Explain the general stable free radical polymerization mechanism.
Free radical polymerizations are of significant importance in the industrial sector for a variety of reasons. First, many monomers capable of undergoing chain reactions are available in large quantities from the petrochemical sector. In addition, free radical mechanisms are well understood and extension of the concepts to new monomers is generally straightforward. A third advantage of free radical routes is that the polymerization proceeds in a relatively facile manner: rigorous removal of moisture is generally unnecessary while polymerization can be carried out in either the bulk phase or in solution. As chain reactions, free radical polymerizations proceed via four distinct processes:
1. Initiation. In this first step, a reactive site is formed, thereby “initiating” the polymerization.
2. Propagation. Once an initiator activates the polymerization, monomer molecules are added one by one to the active chain end in the propagation step. The reactive site is regenerated after each addition of monomer.
3. Transfer: occurs when an active site is transferred to an independent molecule such as monomer, initiator, polymer, or solvent. This process results in both a terminated molecule (see step four) and a new active site that is capable of undergoing propagation.
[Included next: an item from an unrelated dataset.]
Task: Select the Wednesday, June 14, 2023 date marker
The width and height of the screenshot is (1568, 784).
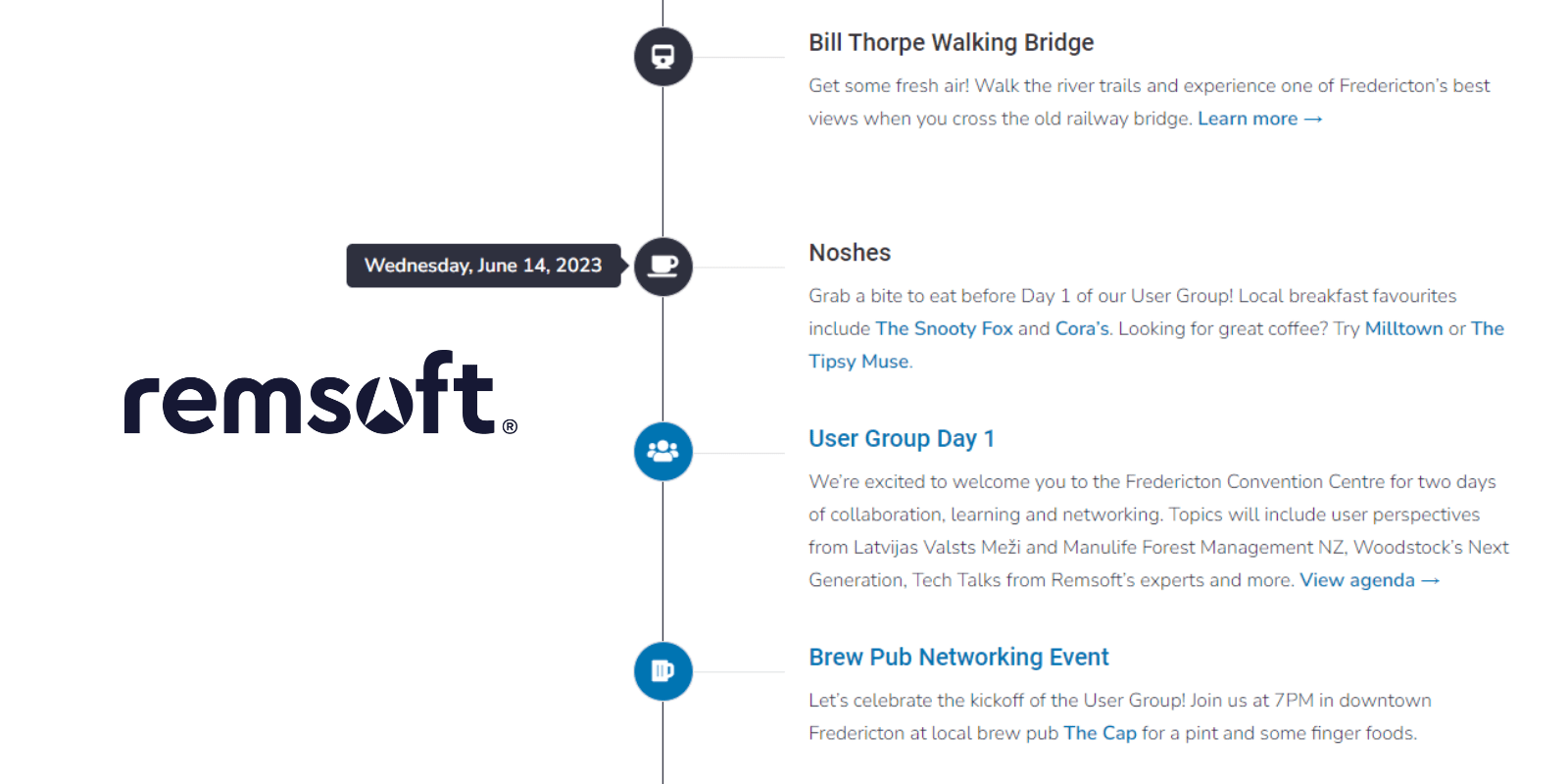Action: point(483,266)
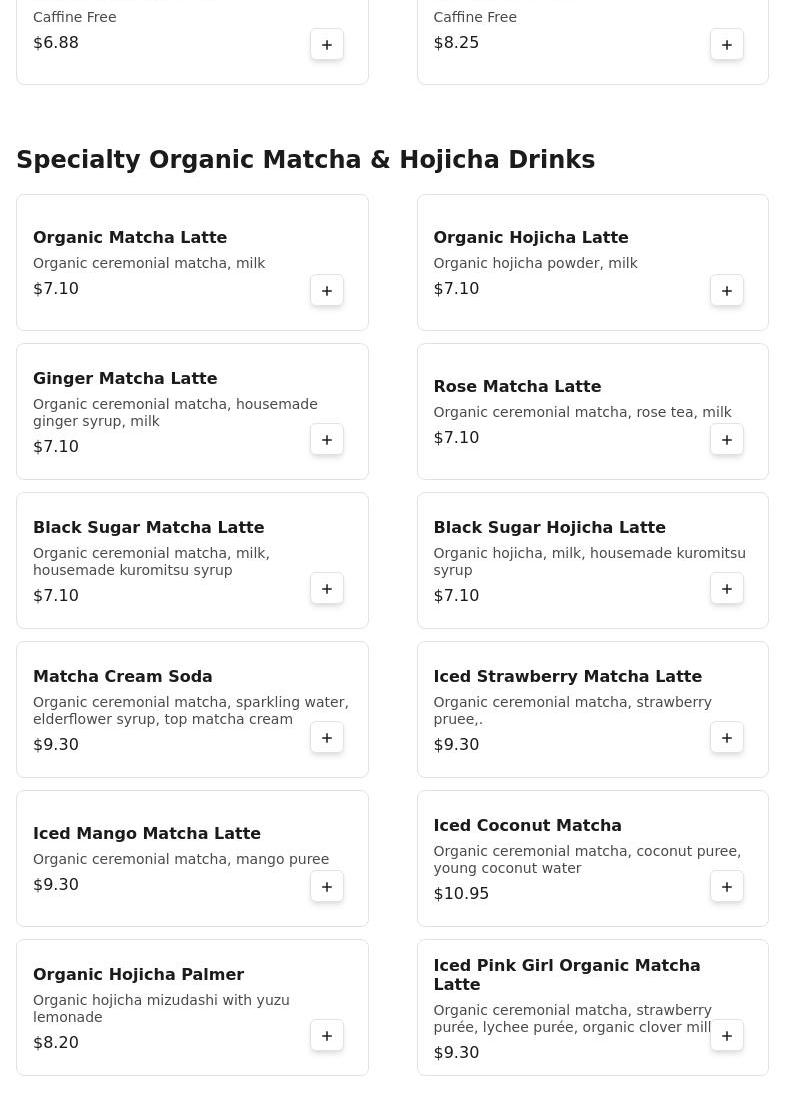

4. Termination. In this final step, eradication of active sites leads to “terminated,” or inert, macromolecules. Termination occurs via coupling reactions of two active centers (referred to as combination), or atomic transfer between active chains (termed disproportionation), 6 The free radical chain process is demonstrated schematically below (Scheme 1): R’• represents a free radical capable of initiating propagation; M denotes a molecule of monomer; Rm• and Rn• refer to propagating radical chains with degrees of polymerization of m and n, respectively; AB is a chain transfer agent; and Pn + Pm represent terminated macromolecules. Because chain transfer may occur for every radical at any and all degrees of polymerization, the influence of chain transfer on the average degree of polymerization and on polydispersity carries enormous consequences. Furthermore, propagation is a first order reaction while termination is second order. Thus, the proportion of termination to propagation increases substantially with increasing free radical concentrations. Chain transfer and termination are impossible to control in classical free radical processes, a major downfall when control over polymerization is desired.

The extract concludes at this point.